CoteDAzur · 20/01/2009 07:37

I'm not "arguing". I'm telling you as it is.

None of what I said is subjective. It is not opinion.

You are clearly not very familiar with the world of finance, and from where you sit, it looks like (1) "the system" has all collapsed (2) what bankers did (their jobs) was wrong, (3) top earners should be punished, etc

None of those statements are correct.

I know you are angry and there are many like you who know little about what is going on and yet have already oiled the pitchforks and lit the torches, but that doesn't mean you are right. It just means you don't understand. And that you are human and want someone to "pay".

blueshoes · 20/01/2009 08:55

daddyj, when you talk about 'their system', 'their debts', 'these people' and 'they failed us', it sounds so clear cut to you.

How can my points be 'partially valid as they may be' - for all you know they are wholly invalid. But I cannot even begin a decent conversation with you if you cannot even say whether I am wholly or partially valid with any conviction.

I think I can just about find a 'them' if I scrunch up my eyes together, fix on a blurred mass of people, take a deep breath, aim and shoot.

blueshoes · 20/01/2009 09:10

Things have to change. And that is the way in which bankers are remunerated. Their bonuses should be less tied to the number of deals they do. That has been identified as a risk long before things went belly up.

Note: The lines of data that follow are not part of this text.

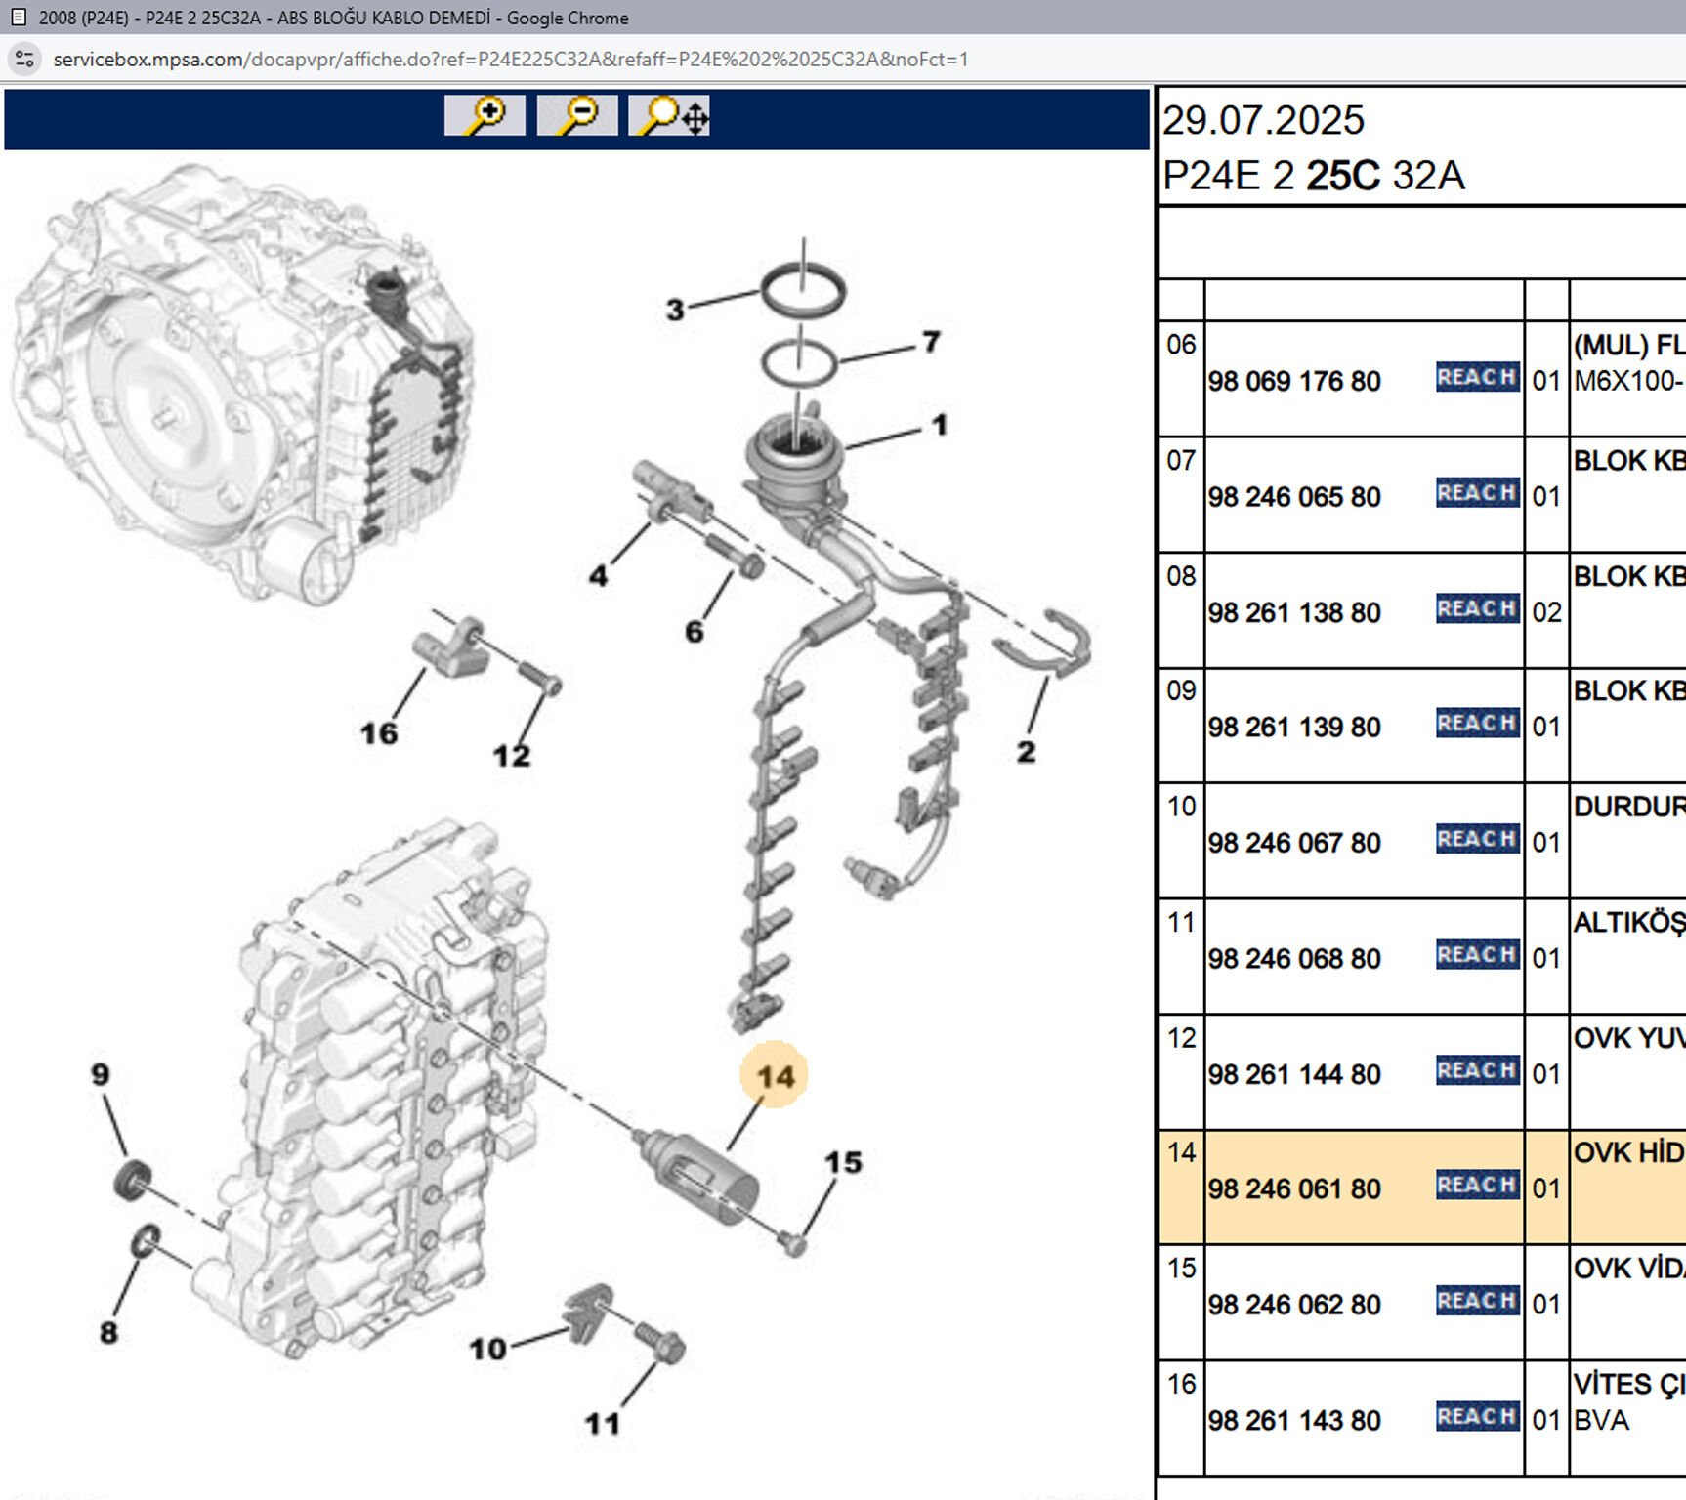Click REACH badge for part 98 261 138 80

pos(1476,609)
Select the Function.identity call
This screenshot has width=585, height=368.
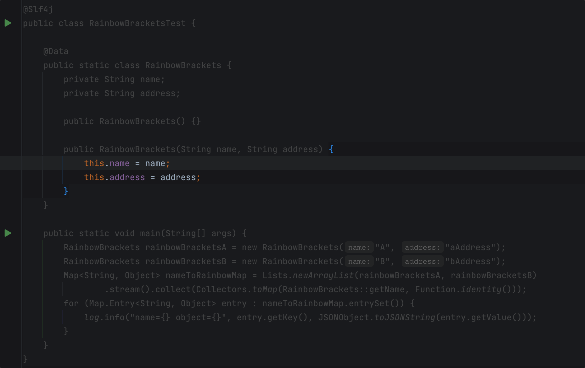[459, 289]
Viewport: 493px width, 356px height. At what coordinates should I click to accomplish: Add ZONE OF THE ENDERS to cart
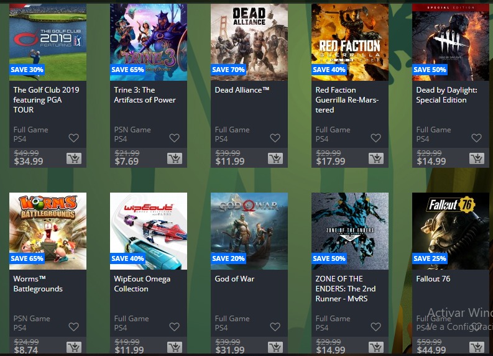[376, 347]
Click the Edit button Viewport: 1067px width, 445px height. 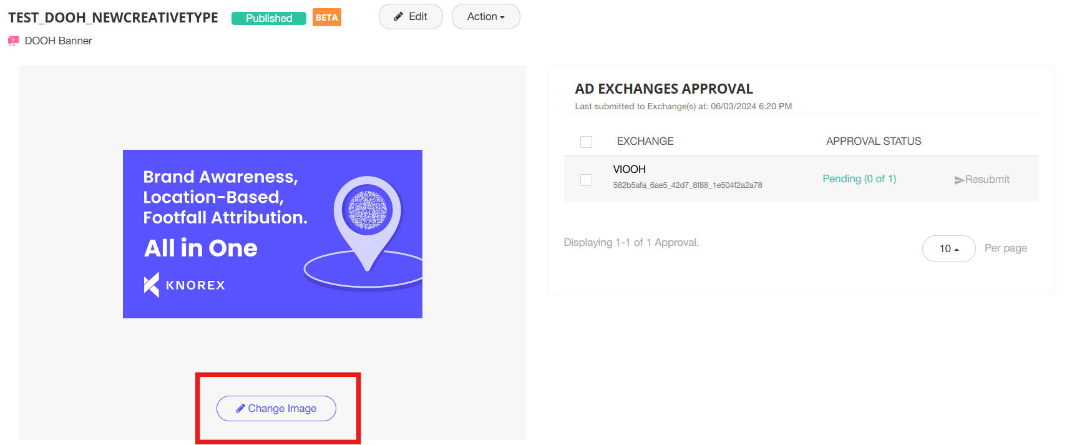click(x=411, y=17)
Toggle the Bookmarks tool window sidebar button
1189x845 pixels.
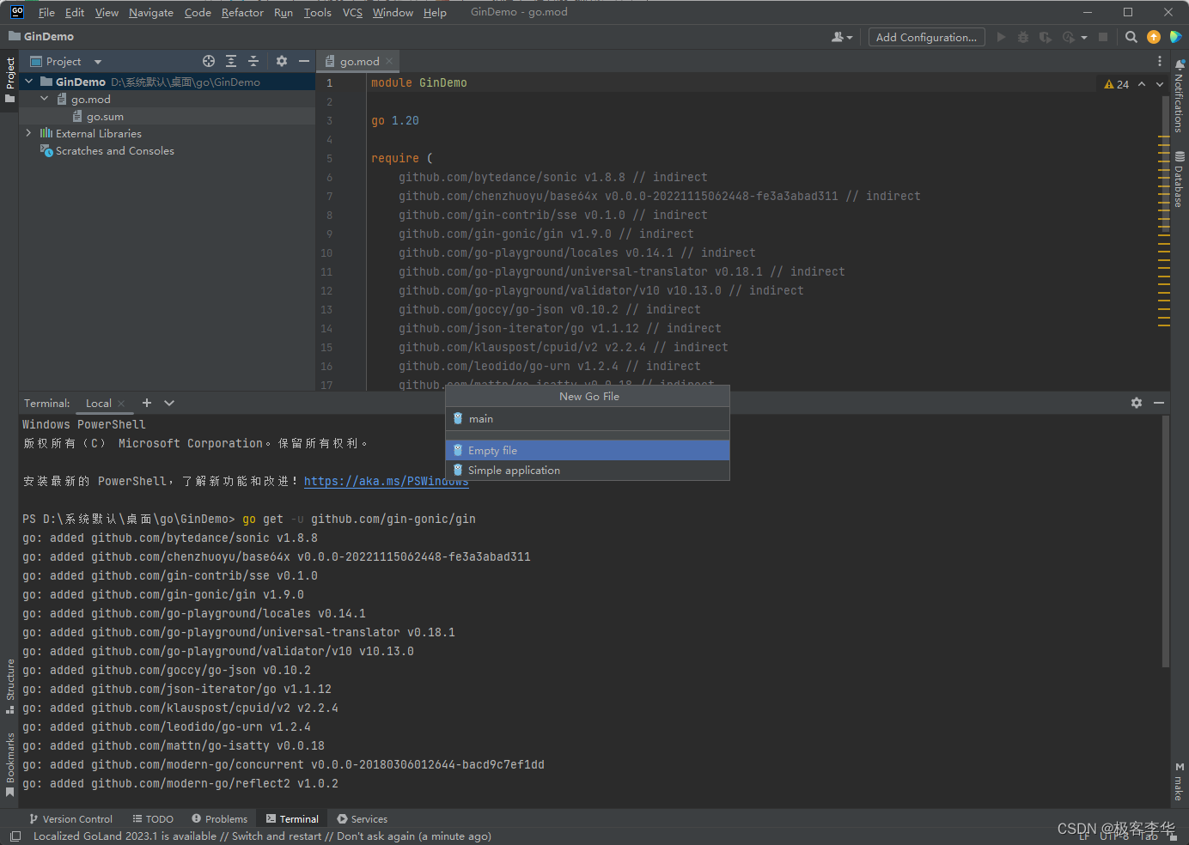(x=10, y=763)
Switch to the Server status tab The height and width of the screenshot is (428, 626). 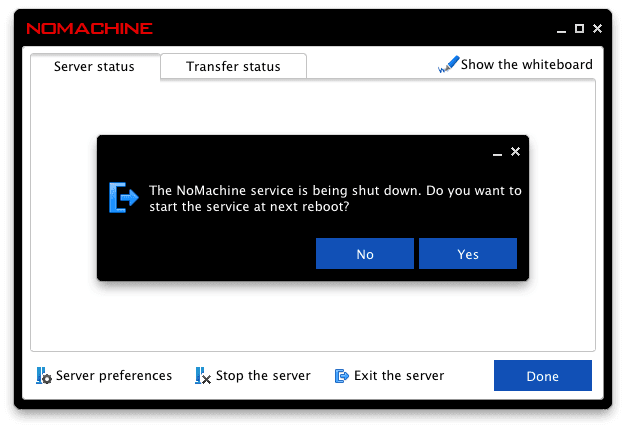(x=94, y=67)
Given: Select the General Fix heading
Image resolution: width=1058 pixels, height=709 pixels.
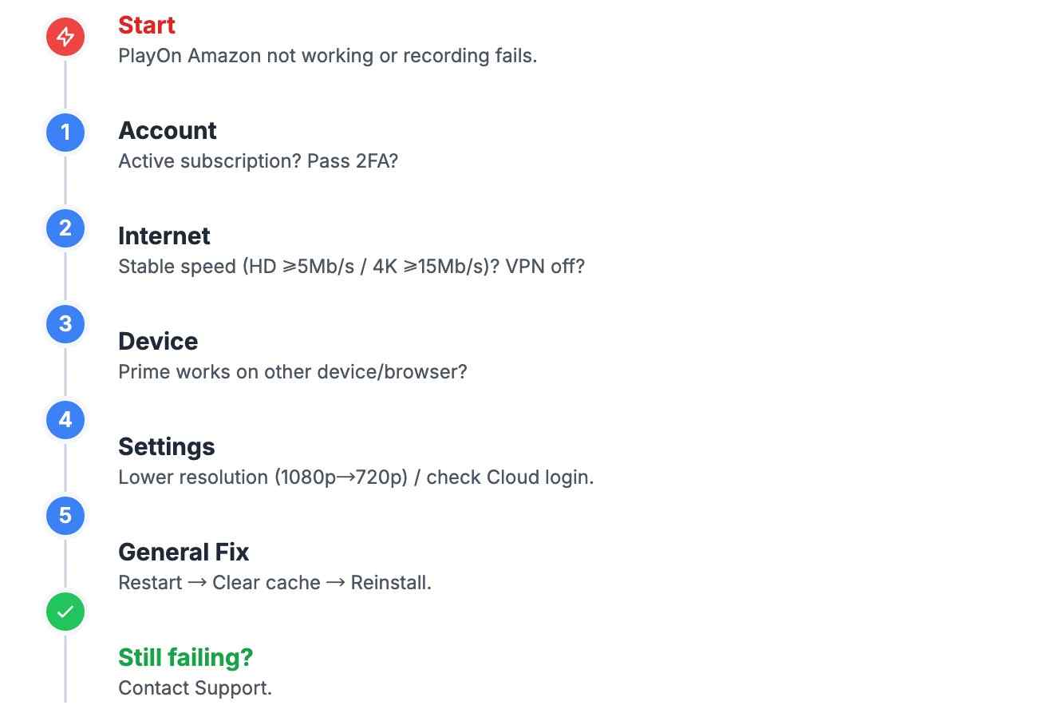Looking at the screenshot, I should [184, 553].
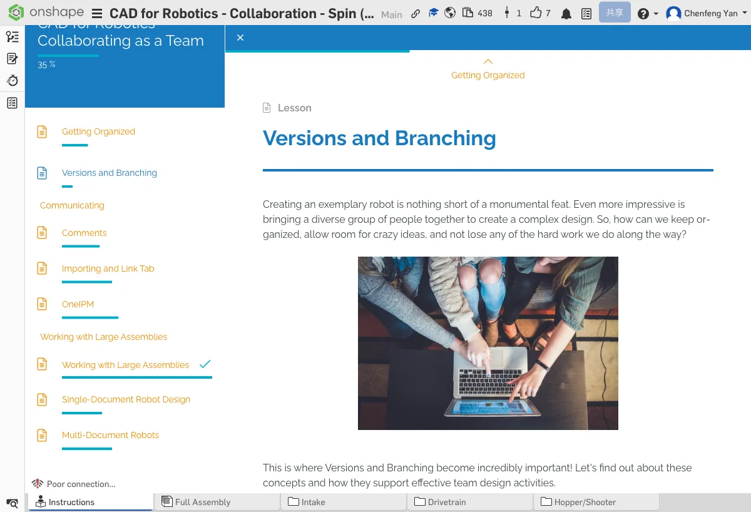This screenshot has height=512, width=751.
Task: Click the public globe icon
Action: [x=450, y=13]
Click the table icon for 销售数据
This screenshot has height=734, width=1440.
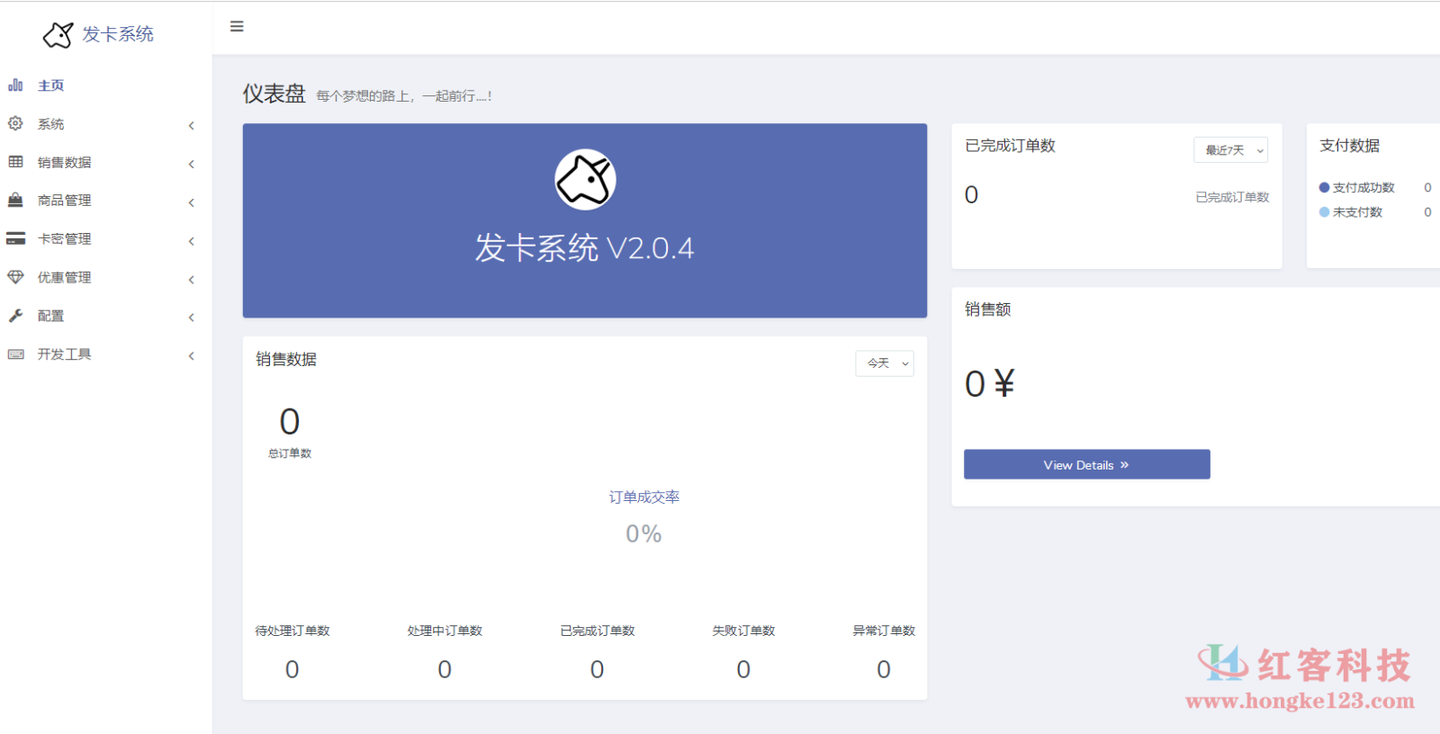[x=15, y=162]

This will free them to act in a way which is more long term and in accord with prudence (by turning down more risky deals), as doing that would not hurt their pocket directly.

Regulators had previously pointed this out but adopted a softly-softly approach. I would expect they will become more hardline now.

Daddyj, sadly, apart from that, an altruistic banker is an oxymoron.

I disagree that it is the (deal-making) bankers' job to understand the risks where we are talking on a macro scale. They need to understand the risk of the individual products they are selling and describe them to the investor. So long as their product is what it says on the tin and they don't sell risky stuff to widows and orphans, they are home free.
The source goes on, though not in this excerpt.